The company's forthcoming plans encompass an investment of Rs 8 billion in capital expenditure to augment the capacities of its Banmore and Haridwar facilities during FY24-FY25, thereby contributing to an annual capital expenditure of Rs 5 billion during the stated period, inclusive of maintenance-related expenditure.

Renowned as a leading tire manufacturer in the nation, JK Tyres currently operates twelve manufacturing units with an aggregate capacity of 33 million tires. The utilisation rate for Q1 FY24 stood at 85 per cent. Segment-wise, the company's tire capacity includes 3.7 million radial tires and 2.3 million bias tires for trucks and buses. Passenger car radial tire capacity is set at 14.5 million, while two-wheeler and three-wheeler tire capacity reaches 7.9 million.

The strategic choice of JK Tyres to fund its capital expansion through a combination of debt and equity underscores its confidence in the promising trajectory of the Indian tire industry.
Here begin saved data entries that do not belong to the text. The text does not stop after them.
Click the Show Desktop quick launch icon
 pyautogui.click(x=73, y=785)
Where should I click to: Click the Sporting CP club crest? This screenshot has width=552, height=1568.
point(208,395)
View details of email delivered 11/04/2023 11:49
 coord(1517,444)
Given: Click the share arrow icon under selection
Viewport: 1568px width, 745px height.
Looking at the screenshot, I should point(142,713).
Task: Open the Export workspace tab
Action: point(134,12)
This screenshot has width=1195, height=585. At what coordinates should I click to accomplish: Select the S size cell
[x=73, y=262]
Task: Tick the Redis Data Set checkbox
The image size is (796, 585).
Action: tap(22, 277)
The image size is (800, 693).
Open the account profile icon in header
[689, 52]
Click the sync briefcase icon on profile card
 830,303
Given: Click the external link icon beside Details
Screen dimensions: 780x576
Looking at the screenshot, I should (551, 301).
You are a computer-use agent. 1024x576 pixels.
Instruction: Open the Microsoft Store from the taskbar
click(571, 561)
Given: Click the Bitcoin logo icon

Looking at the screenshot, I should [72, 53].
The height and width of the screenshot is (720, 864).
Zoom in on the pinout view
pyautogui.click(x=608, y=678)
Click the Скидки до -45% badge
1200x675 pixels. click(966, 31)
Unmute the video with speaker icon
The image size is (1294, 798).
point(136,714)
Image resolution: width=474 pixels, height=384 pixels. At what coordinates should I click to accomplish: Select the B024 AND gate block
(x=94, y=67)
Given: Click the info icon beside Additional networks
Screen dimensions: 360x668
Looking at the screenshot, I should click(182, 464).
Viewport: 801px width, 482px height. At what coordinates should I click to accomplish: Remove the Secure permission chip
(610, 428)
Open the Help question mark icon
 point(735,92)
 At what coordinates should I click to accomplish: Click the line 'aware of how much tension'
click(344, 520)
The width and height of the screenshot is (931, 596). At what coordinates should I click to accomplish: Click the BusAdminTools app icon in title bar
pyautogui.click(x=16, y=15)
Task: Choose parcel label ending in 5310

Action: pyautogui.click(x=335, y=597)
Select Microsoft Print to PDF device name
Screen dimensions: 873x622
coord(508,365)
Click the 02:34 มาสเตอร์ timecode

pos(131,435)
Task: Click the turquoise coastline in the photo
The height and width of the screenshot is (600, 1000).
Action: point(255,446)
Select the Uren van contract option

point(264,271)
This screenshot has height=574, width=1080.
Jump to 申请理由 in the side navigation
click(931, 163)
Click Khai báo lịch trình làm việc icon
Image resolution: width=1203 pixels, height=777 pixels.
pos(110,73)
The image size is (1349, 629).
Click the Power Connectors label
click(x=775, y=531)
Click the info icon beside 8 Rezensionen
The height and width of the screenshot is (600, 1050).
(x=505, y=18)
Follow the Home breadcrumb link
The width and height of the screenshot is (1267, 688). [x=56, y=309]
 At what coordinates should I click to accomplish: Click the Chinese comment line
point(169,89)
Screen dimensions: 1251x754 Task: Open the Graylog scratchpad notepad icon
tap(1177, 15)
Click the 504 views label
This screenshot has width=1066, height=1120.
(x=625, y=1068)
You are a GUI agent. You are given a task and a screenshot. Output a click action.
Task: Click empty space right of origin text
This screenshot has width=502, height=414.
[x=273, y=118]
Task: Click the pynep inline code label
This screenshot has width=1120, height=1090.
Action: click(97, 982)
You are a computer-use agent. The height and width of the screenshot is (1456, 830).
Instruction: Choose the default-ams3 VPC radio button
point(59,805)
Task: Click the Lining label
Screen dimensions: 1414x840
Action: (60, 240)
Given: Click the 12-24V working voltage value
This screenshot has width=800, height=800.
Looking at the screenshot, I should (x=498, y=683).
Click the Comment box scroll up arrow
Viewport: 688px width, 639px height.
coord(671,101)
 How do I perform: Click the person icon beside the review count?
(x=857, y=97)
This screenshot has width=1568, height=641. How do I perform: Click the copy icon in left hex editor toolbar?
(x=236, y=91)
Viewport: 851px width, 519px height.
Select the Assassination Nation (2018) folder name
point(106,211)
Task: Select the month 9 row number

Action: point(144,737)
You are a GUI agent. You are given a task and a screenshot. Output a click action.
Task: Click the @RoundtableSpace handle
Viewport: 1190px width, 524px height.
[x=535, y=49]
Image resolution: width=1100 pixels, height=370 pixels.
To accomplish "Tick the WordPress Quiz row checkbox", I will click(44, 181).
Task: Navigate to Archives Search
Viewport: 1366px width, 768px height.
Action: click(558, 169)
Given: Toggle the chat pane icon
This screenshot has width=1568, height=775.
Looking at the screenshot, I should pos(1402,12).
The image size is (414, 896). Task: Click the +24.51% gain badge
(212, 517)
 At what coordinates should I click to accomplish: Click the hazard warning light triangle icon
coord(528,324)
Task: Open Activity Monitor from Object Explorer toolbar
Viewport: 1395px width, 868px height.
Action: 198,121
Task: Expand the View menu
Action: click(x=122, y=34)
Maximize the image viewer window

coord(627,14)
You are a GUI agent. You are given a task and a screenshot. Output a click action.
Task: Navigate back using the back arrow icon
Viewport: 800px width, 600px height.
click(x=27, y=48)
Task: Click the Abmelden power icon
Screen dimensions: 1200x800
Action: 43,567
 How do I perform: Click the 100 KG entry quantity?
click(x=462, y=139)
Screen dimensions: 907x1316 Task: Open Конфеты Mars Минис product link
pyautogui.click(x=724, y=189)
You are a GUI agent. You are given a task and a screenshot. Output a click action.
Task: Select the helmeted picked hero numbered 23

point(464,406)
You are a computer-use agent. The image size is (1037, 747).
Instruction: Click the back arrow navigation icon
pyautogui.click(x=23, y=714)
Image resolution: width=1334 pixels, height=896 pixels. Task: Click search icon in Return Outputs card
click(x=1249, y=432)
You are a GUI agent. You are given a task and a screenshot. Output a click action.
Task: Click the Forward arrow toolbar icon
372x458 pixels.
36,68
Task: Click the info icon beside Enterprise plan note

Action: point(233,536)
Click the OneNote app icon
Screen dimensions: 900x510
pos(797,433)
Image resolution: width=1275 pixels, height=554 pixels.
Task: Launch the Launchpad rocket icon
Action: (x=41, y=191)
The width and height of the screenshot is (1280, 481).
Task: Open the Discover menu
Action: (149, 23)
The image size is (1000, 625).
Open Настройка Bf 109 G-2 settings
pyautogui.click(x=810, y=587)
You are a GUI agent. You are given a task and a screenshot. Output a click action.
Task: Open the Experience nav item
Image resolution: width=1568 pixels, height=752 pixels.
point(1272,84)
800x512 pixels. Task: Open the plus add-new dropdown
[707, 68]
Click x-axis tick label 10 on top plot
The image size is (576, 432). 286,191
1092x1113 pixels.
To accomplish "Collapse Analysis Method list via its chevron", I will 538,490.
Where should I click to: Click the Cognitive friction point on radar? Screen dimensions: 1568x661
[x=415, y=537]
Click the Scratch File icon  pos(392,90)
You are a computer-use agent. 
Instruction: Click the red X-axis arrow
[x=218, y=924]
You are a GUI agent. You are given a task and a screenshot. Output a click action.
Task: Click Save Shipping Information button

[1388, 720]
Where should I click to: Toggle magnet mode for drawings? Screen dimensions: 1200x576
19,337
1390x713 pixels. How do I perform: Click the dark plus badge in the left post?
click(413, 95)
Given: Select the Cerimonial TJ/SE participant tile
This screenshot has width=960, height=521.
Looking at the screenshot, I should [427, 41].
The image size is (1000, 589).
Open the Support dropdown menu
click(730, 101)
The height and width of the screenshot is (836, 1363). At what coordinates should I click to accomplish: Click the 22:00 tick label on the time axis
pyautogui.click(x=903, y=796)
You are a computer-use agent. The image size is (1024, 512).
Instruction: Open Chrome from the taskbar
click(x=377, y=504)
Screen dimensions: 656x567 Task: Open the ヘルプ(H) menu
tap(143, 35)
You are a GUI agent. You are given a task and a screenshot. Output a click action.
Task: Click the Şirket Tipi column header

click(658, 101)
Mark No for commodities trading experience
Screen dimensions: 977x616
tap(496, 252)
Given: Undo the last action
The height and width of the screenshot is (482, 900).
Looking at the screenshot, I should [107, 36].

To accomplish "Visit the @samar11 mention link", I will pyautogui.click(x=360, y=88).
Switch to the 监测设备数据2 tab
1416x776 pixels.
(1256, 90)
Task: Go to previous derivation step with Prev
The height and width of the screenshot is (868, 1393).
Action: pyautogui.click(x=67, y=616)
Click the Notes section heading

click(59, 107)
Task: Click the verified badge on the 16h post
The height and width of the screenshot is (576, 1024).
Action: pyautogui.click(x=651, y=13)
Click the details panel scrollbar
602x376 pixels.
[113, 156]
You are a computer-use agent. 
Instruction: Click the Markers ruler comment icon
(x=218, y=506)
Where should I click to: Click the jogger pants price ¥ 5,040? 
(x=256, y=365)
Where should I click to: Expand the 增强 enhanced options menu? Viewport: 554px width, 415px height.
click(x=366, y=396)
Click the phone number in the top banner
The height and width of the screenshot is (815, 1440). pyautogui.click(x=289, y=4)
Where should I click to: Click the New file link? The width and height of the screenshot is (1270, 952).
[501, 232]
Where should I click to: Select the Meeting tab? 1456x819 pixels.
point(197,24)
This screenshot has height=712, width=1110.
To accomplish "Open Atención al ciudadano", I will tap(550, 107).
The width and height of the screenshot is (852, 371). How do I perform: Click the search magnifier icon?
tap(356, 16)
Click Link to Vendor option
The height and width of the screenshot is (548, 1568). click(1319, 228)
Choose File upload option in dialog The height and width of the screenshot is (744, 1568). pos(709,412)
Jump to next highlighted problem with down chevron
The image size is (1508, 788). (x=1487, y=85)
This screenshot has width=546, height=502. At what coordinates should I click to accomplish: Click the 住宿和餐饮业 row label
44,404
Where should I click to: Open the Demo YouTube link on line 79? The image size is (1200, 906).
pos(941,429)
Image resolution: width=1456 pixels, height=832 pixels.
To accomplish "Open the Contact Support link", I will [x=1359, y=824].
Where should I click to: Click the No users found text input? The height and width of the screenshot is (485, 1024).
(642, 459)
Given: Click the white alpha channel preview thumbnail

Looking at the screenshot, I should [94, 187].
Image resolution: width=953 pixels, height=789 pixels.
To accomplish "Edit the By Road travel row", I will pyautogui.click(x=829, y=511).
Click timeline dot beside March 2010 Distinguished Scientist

The overall investment strategy of JK Tyres is ambitious yet opportune. According to a report by the Automotive Tyre Manufacturers' Association (ATMA), based on an extensive study by CRISIL Market Intelligence and Analytics (MI&A) Consulting, the Indian tire industry is poised to more than double its revenue to $22 billion by fiscal 2032, up from $9 billion in FY 2022.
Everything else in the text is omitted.